- Relator(a)
- Ministro Og Fernandes
- Órgão julgador
- Sexta Turma
- Data do julgamento
- 16/11/2010
- Data de publicação
- 29/11/2010
STJ – Acórdão, Rel. Ministro Og Fernandes, Sexta Turma, j. 16/11/2010, p. 29/11/2010
HABEAS CORPUS. FURTO QUALIFICADO. PENA-BASE FIXADA ACIMA DO PATAMAR MÍNIMO. CIRCUNSTÂNCIAS JUDICIAIS DESFAVORÁVEIS. POSSIBILIDADE. INQUÉRITOS POLICIAIS E AÇÕES PENAIS EM CURSO. UTILIZAÇÃO PARA EXASPERAR A REPRIMENDA A TÍTULO DE MAUS ANTECEDENTES. INVIABILIDADE. CONDENAÇÃO POR FATOS POSTERIORES E AUSENTE O TRÂNSITO EM JULGADO. REINCIDÊNCIA NÃO CARACTERIZADA. 1. A existência de circunstâncias judiciais desfavoráveis autoriza não apenas a fixação da pena-base acima do patamar mínimo, mas também o estabelecimento de regime prisional mais severo. 2. No caso, foram devidamente justificadas as considerações relativas à culpabilidade, à personalidade e à conduta social do agente, além das circunstâncias do delito, notadamente em razão do modus operandi utilizado. 3. Segundo iterativa jurisprudência desta Corte, ações penais em curso e inquéritos policiais não podem ser utilizados para exasperar a reprimenda a título de maus antecedentes. 4. De igual modo, indevida a caracterização da agravante da reincidência com base em condenação proferida por fatos posteriores aos ora em apuração e ainda não acobertados pela coisa julgada. 5. Considerando a quantidade de pena aplicada ? 3 (três) anos e 6 (seis) meses de reclusão; a persistência de circunstâncias judiciais desfavoráveis; e a incidência da agravante prevista no art. 62, I, do Código Penal, deve ser estabelecido o regime semiaberto para o início da expiação.
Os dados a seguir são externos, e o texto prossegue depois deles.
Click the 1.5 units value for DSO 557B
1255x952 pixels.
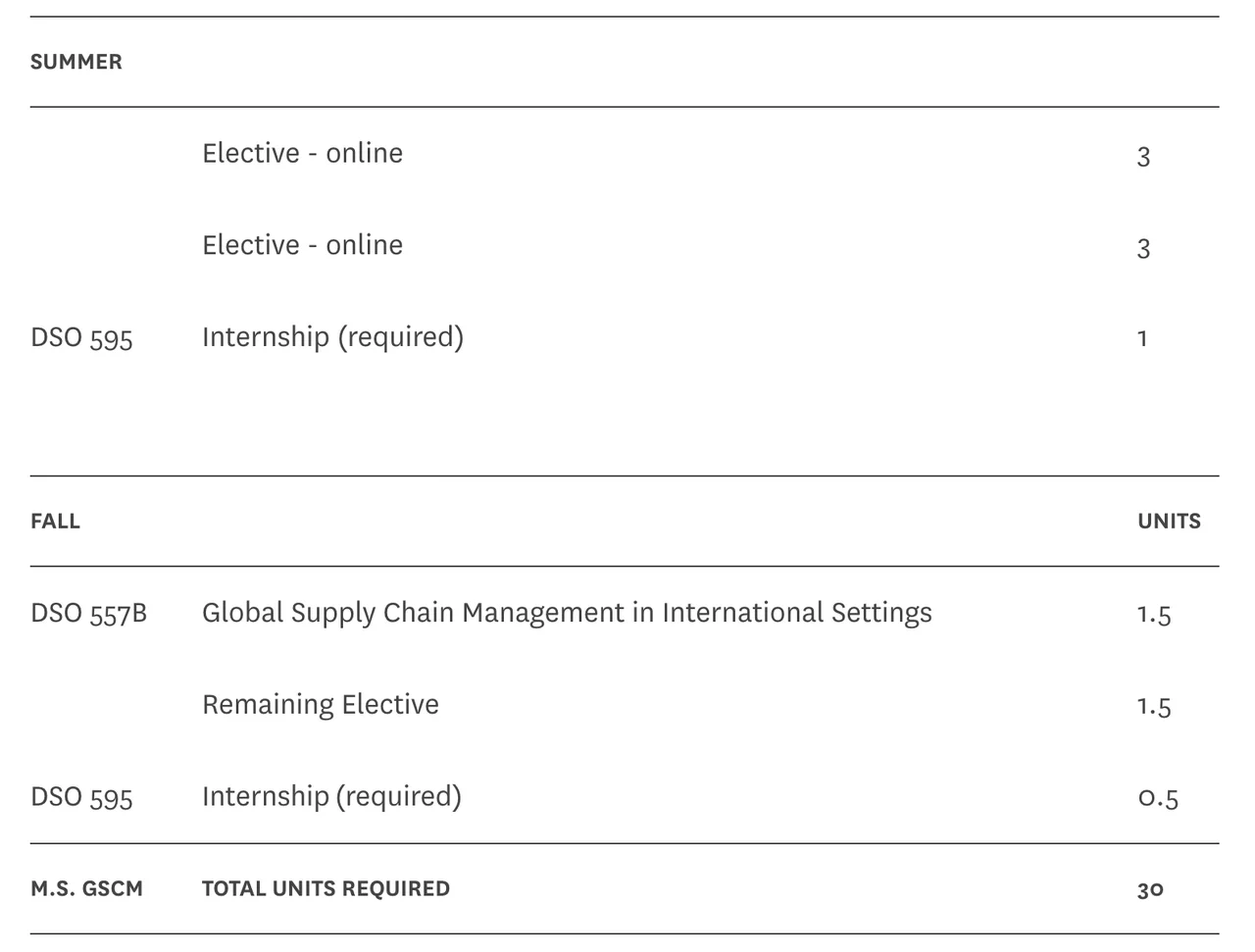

Com base nessas mesmas balizas, não se mostra socialmente recomendável a substituição da sanção corporal por restritivas de direitos. 6. Ordem parcialmente concedida para, afastando da condenação a circunstância judicial indevidamente valorada e excluindo a agravante da reincidência, reduzir a pena recaída sobre o paciente, de 4 (quatro) anos e 6 (seis) meses de reclusão e 60 (sessenta) dias-multa para 3 (três) anos e 6 (seis) meses de reclusão, a ser cumprida inicialmente no regime semiaberto, e pagamento de 17 (dezessete) dias-multa. (HC n. 131.767/MS, relator Ministro Og Fernandes, Sexta Turma, julgado em 16/11/2010, DJe de 29/11/2010.)